- **Listed entries**
-=-=-=-=-
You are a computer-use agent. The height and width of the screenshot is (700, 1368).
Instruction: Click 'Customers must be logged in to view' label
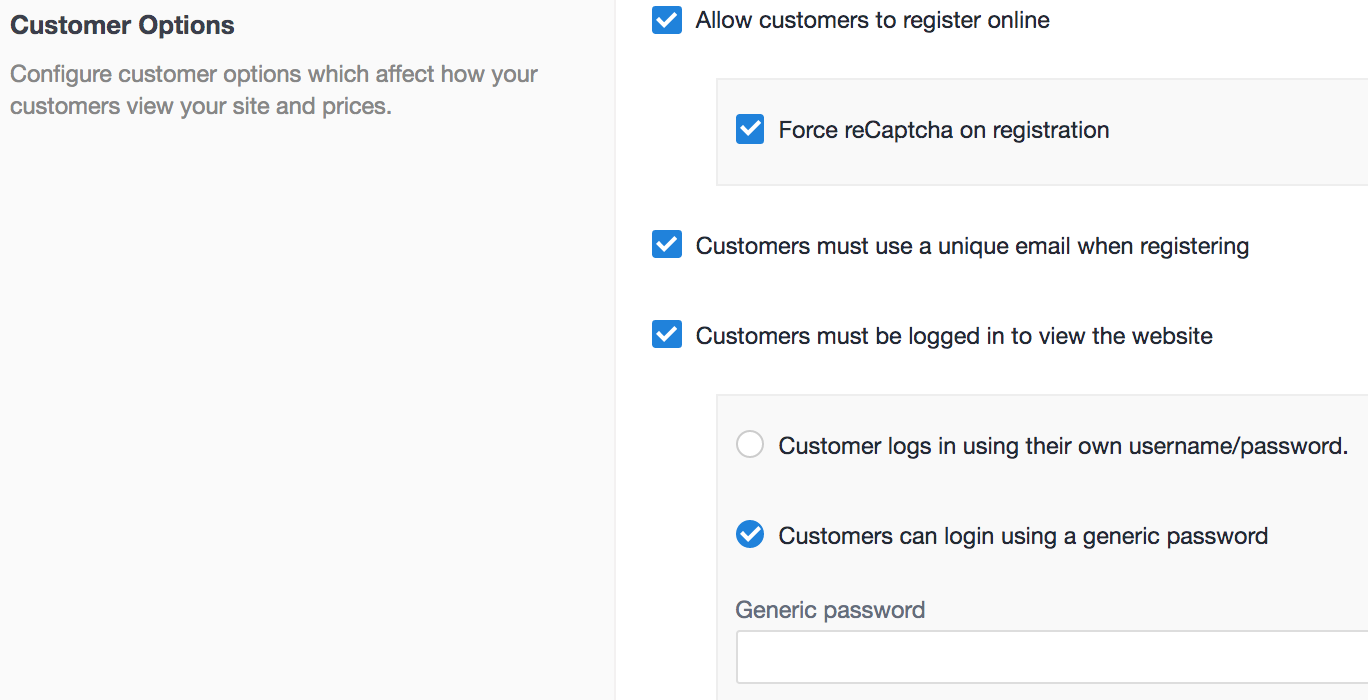coord(954,336)
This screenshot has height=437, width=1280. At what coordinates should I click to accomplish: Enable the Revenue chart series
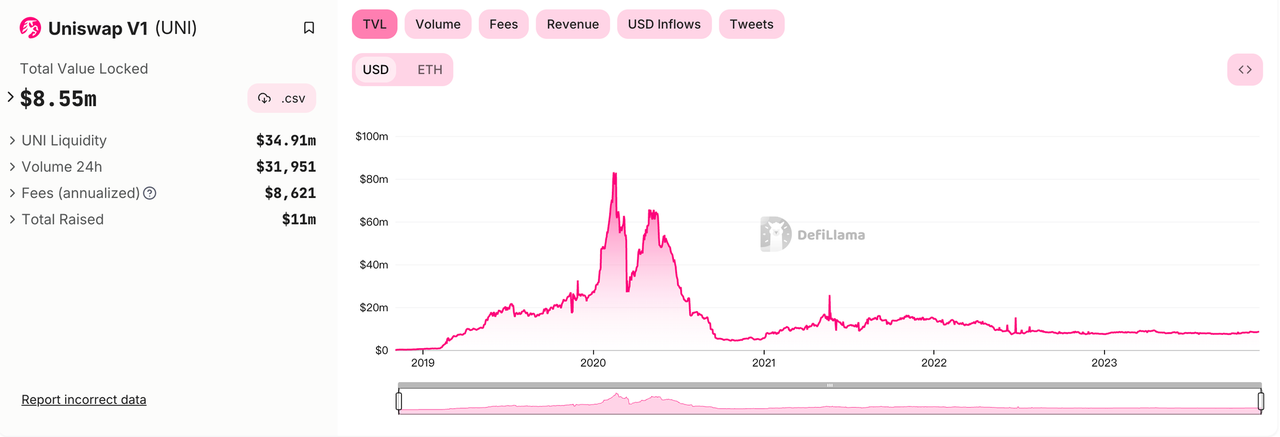[x=573, y=24]
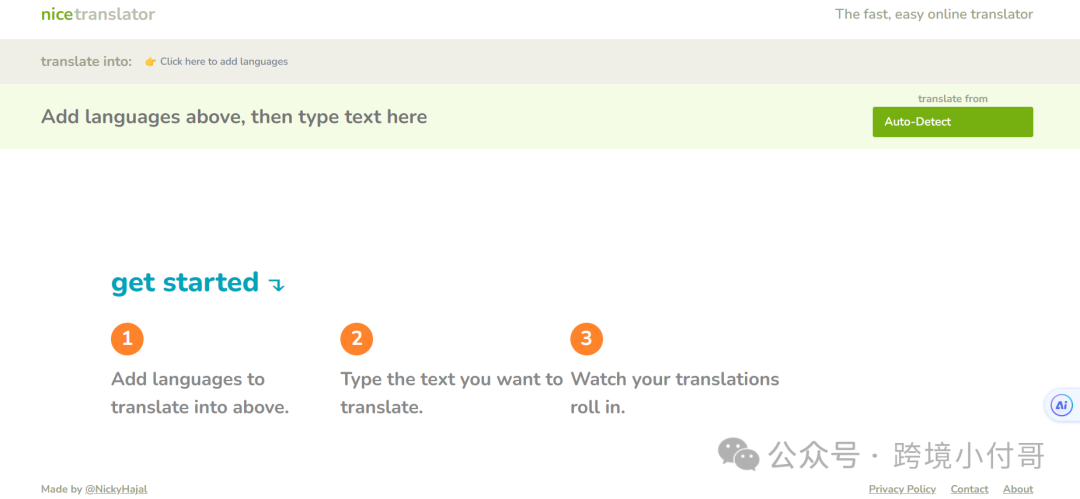Click the orange step 1 circle

[127, 338]
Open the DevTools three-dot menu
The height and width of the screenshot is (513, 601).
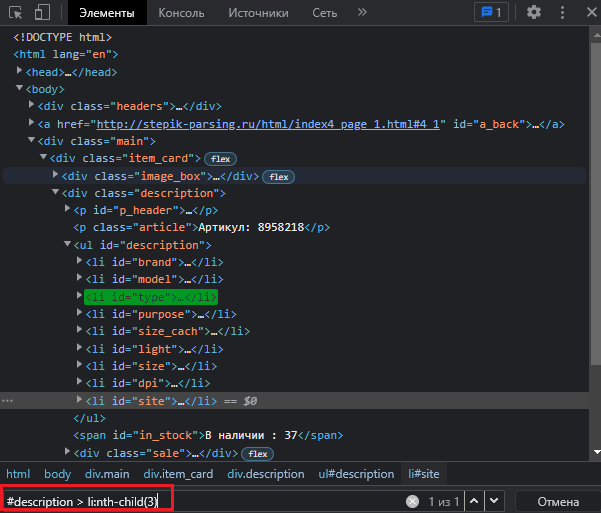(x=560, y=13)
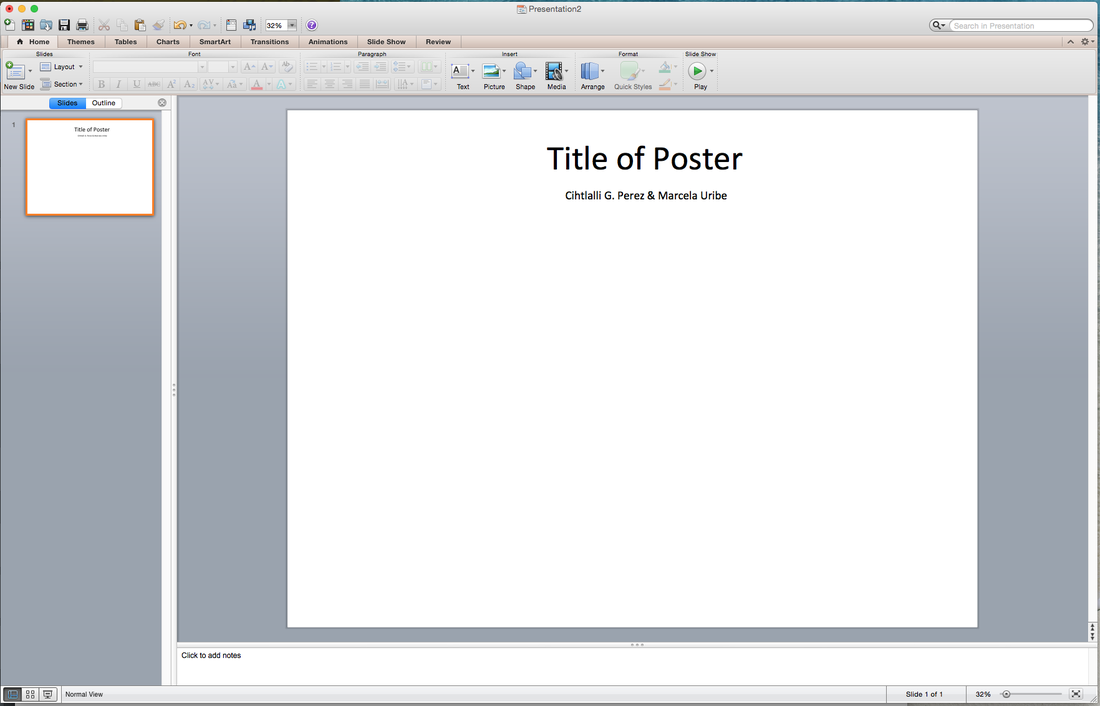
Task: Open the Transitions ribbon tab
Action: coord(269,42)
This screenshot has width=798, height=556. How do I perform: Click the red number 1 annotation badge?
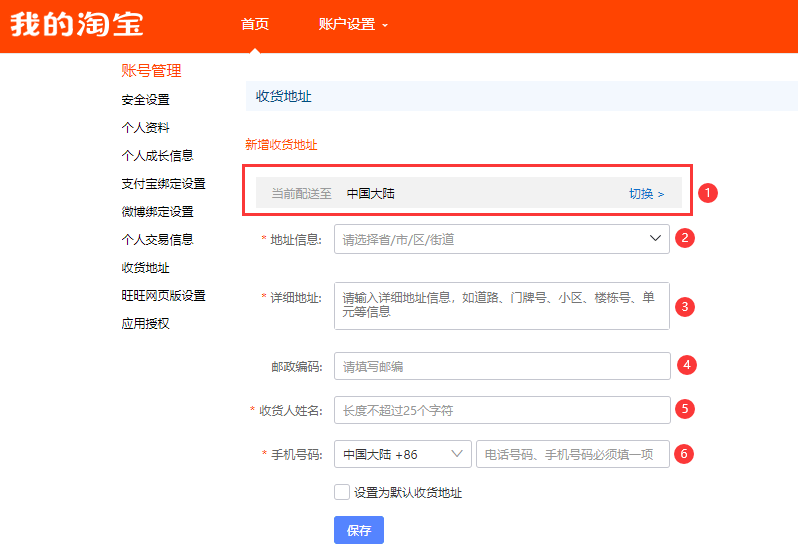[707, 193]
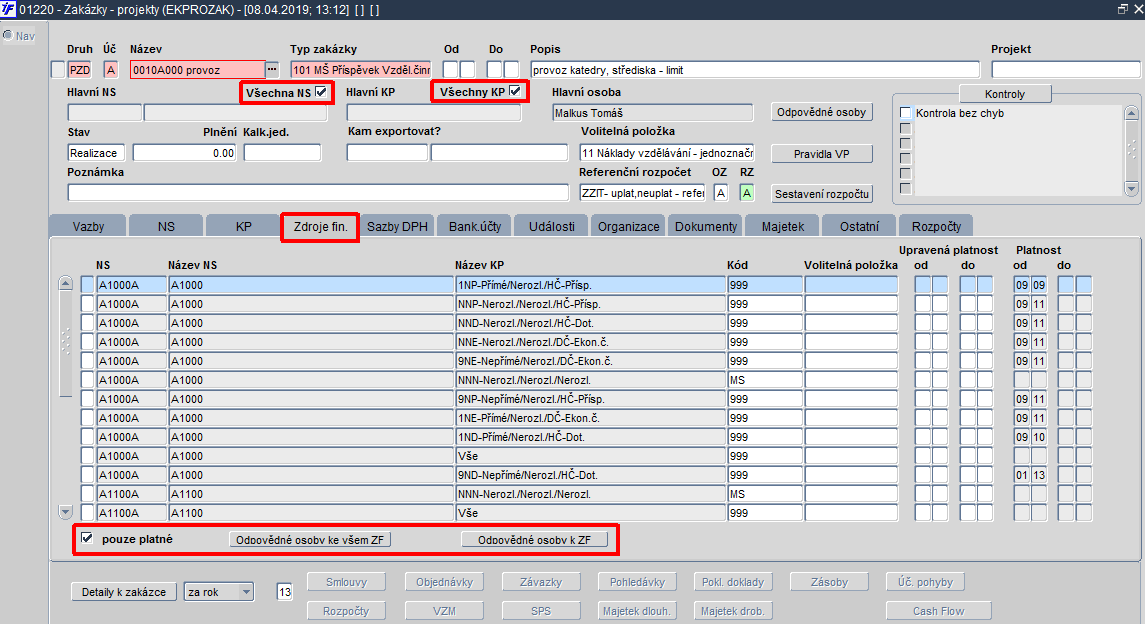This screenshot has width=1145, height=624.
Task: Click the restore window icon
Action: point(1122,9)
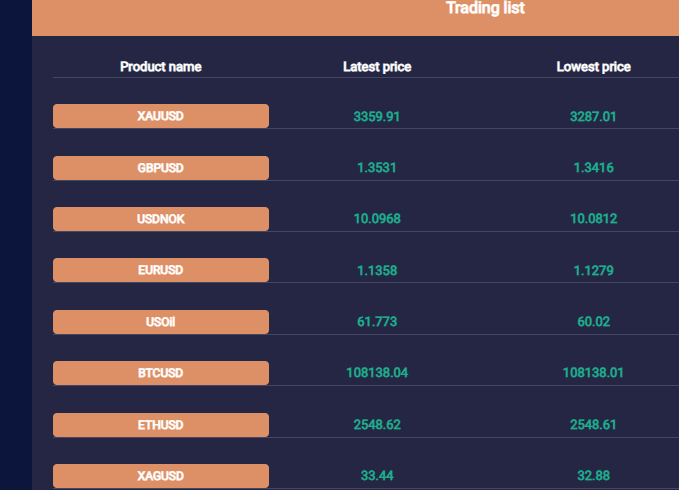The width and height of the screenshot is (679, 490).
Task: Open the USOil product button
Action: 160,322
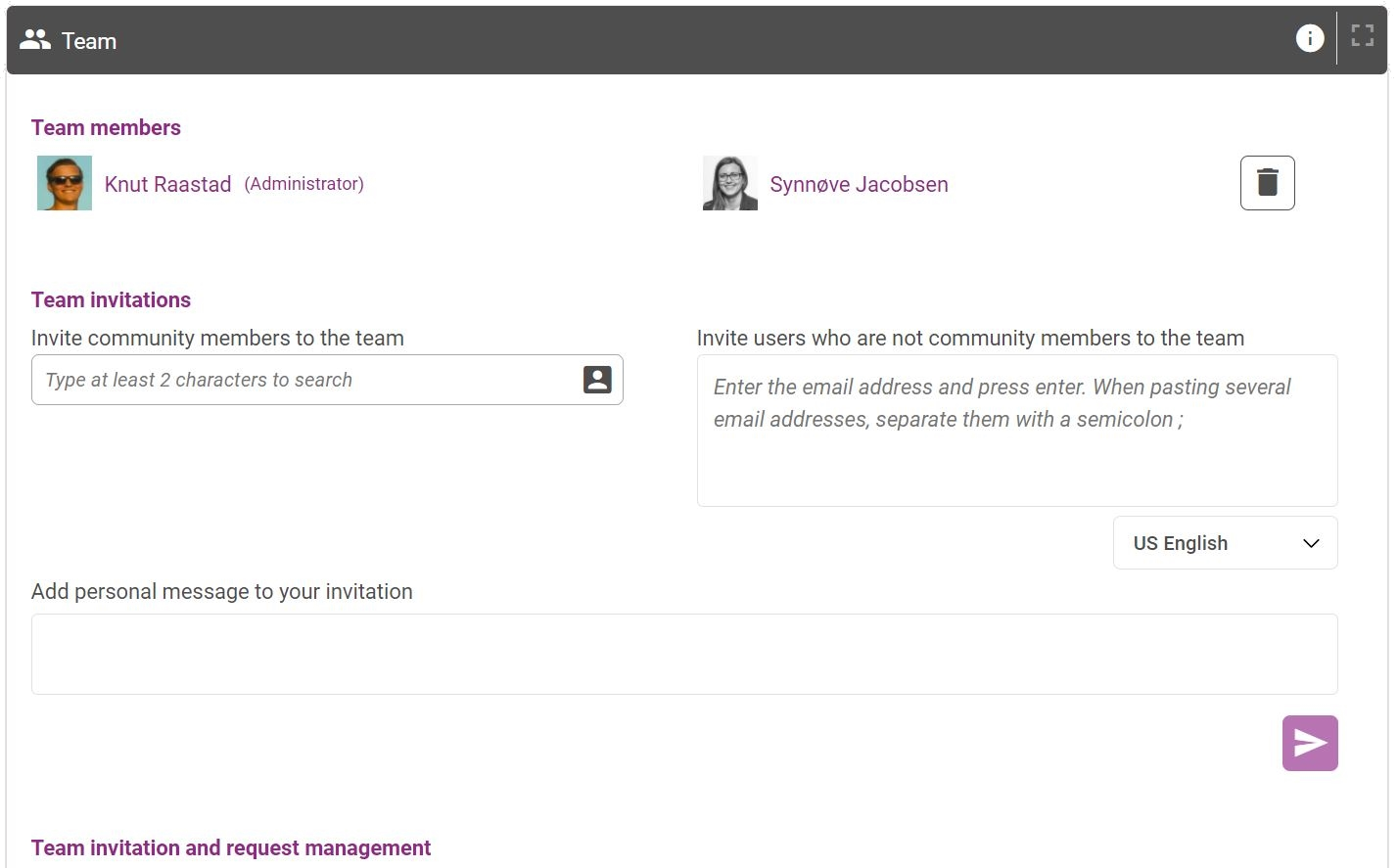Viewport: 1398px width, 868px height.
Task: Open Synnøve Jacobsen's profile link
Action: [x=859, y=184]
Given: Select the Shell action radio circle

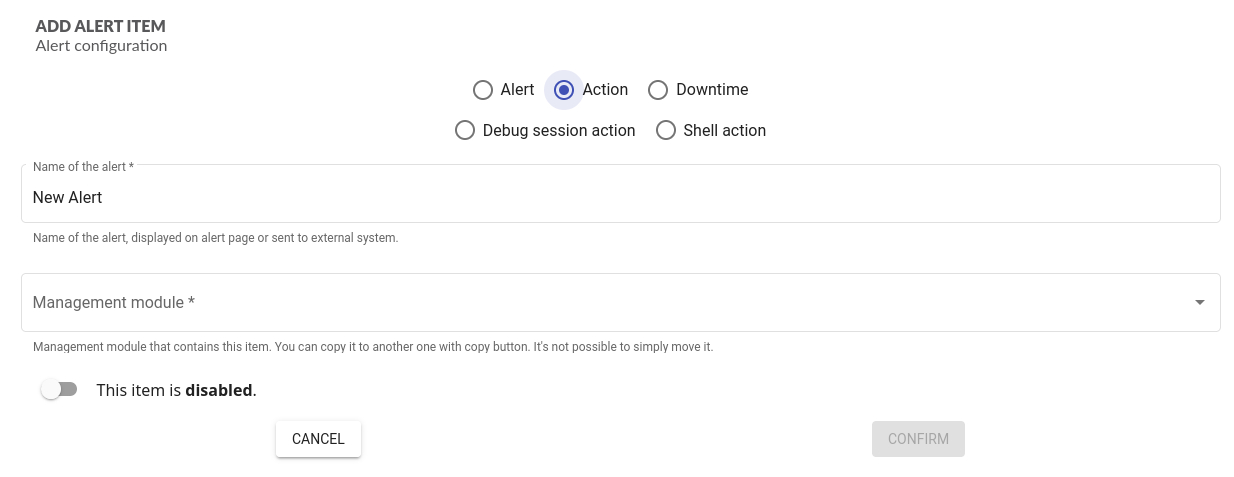Looking at the screenshot, I should (x=666, y=131).
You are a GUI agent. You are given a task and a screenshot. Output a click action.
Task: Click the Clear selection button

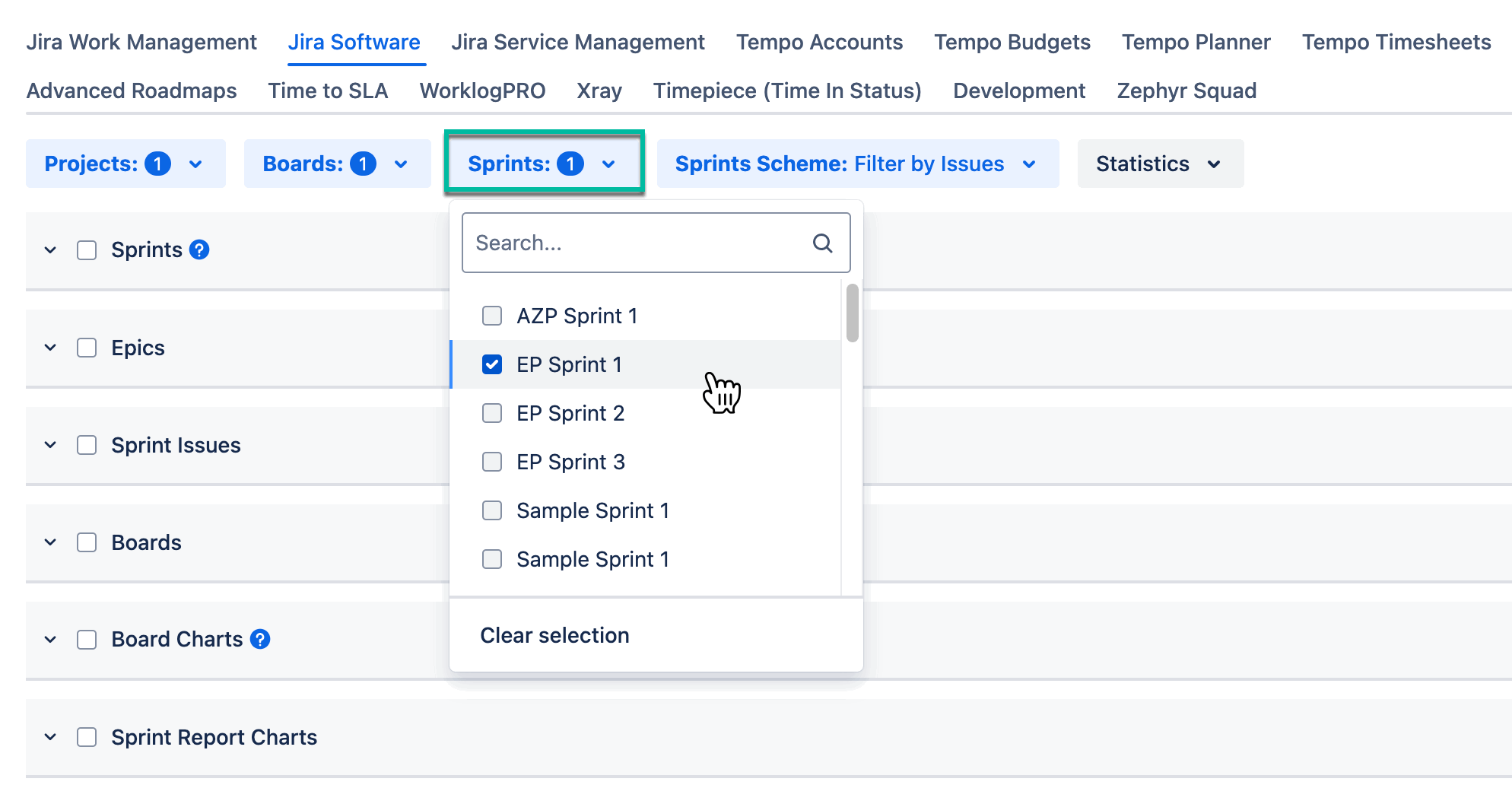tap(554, 635)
-=-=-=-=-
- **Prompt**
Copy out each line of the records that holds the string "agent".

- **Solution for this task**
You are a computer-use agent. The height and width of the screenshot is (700, 1368).
You are a GUI agent. You are given a task and a screenshot. Output a click action.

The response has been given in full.